- [Entries on locating words and elements]
▬▬▬▬▬▬▬▬▬▬
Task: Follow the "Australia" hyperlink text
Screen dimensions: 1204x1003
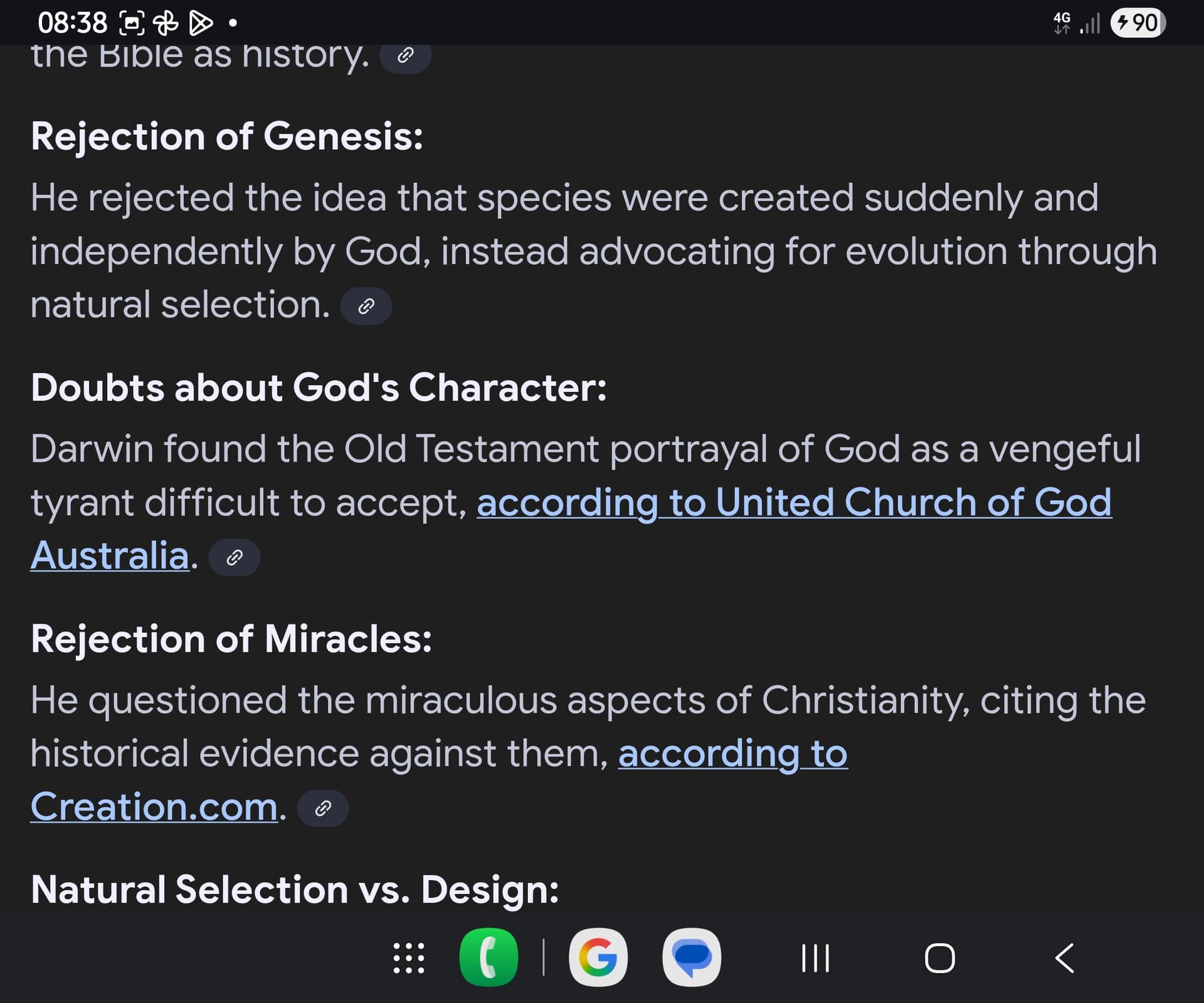Action: (x=110, y=556)
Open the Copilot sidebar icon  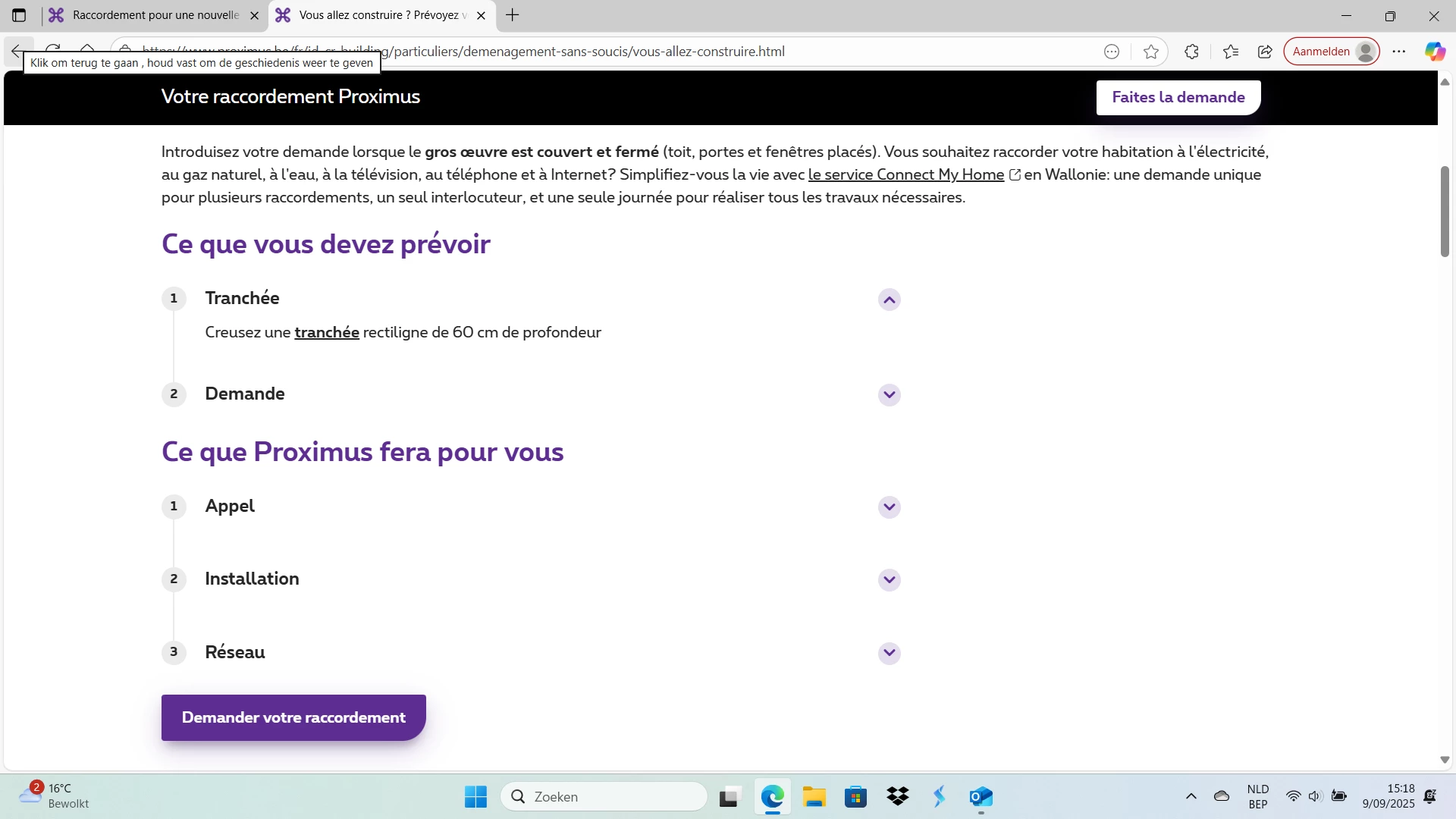coord(1434,52)
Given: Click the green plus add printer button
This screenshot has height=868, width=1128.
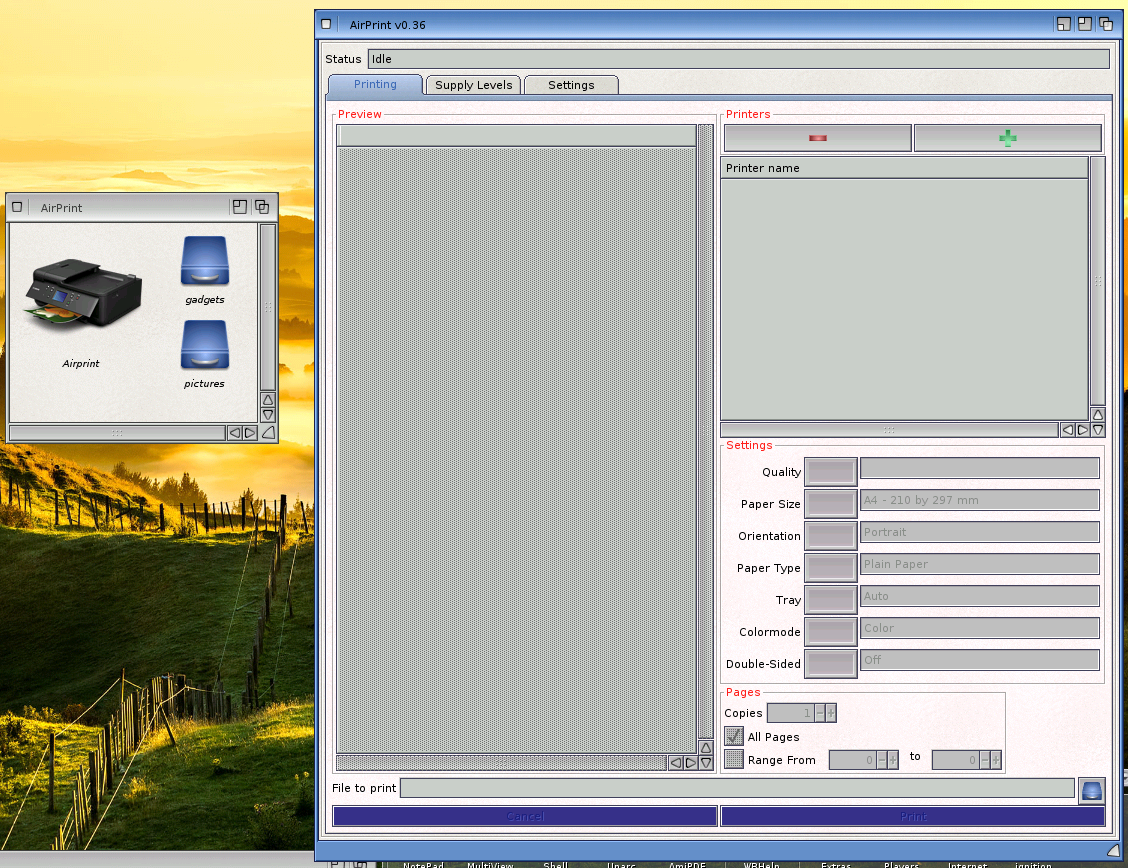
▬▬▬▬▬▬▬▬▬▬
- [Problem details]
Rewrite the part of the data that opens with the line containing "Given: Click the" and closes at the end of the data, replacing "green" with "blue" and leaving everything else unchanged. Leave the pictures out of your answer.

- [Answer for the task]
Given: Click the blue plus add printer button
This screenshot has height=868, width=1128.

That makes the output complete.